Interesting timing on this article (Score:2)
So, it looks like we're going to have to start transferring all those old ZX81 game tapes (Timex 2000 for our U.S. cousins) to CD-ROM then. That should be good for another 25 years of '3D Monster Maze'
--
Re:How long can it last? (Score:2)
Re:An excellent summary of the problem (Score:2)
Okay, you are right about that. I used ASCII as my example for three reasons. First, Slashdot is in English. Second, many if not most of the common character sets today are supersets of ASCII for compatibility. Finally, the primary but not sole input character set for TeX, which I mentioned, is ASCII.
As for wasted space, the amount of redundant information in every written language that I am aware of is very high. The actual information content of a single character is only a bit or two in context. That can be demonstrated with any good compression program. So, I would suggest that for saving space, either we all need to abandon our human languages for one with no redundancy (not a likely proposition) or compress everything we want to save and document the compression algorithm in uncompressed files, preferrably with source code.
I disagree about your premise, although your conclusion would follow from it.

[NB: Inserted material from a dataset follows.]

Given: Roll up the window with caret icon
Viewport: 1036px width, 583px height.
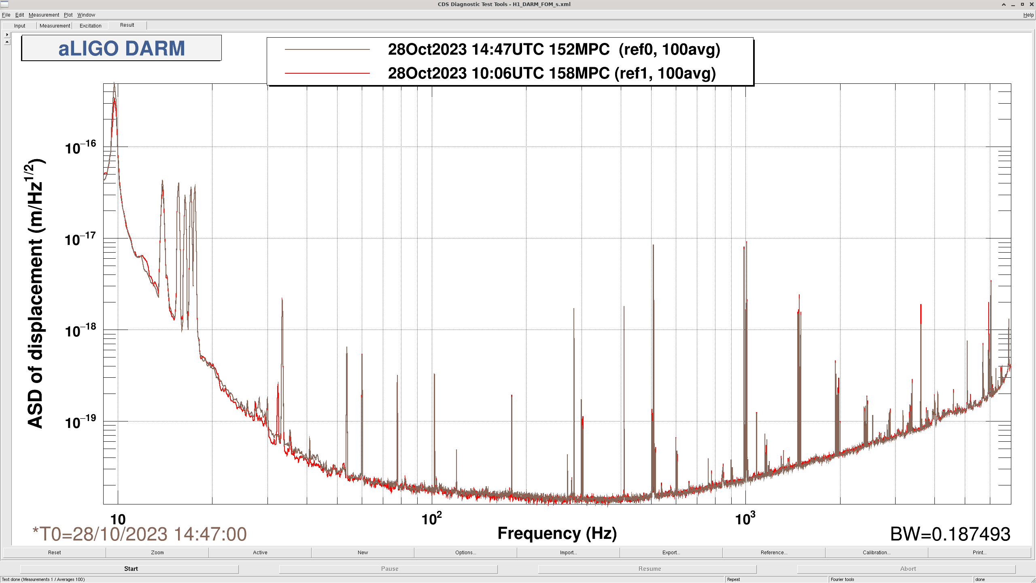Looking at the screenshot, I should click(x=1004, y=4).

The idea is to have human readable streams of data that can be treated as if they are simply being set to a tty. HTML is an excellent example. With a browser, it is enormously powerful and useful. Yet at the core, it is a sequence of characters that I can type and read. I can edit it without special tools. Admittedly, those tools can make achieving just the look I want easier. They can speed my writing and make the results more reliable, but they aren't necessary.

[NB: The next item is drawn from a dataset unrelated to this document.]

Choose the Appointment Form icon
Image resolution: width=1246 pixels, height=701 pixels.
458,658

Re:Old issue (at least in real life) (Score:1)
It's not at all surprising, to me at least, that this paper was written by somebody at what was once the UMich school of library science, until they discovered that they could pump up their prestige and funding by by going dot-edu.
- David
Somewhat of a paradox (Score:3)
Point 1:
With the amount of data that we produce, archiving it will take an increasing amount of time. How much new content is created daily? At best, we will plateu in a state where as much effort is required to archive content as is needed to create new content.
With the emphasis placed squarely on non-duplication of effort, archiving becomes a secondary issue. Indexing, searching, sorting and categorizing of the archive becomes a first priority, since creative efforts should now check if they are redundant.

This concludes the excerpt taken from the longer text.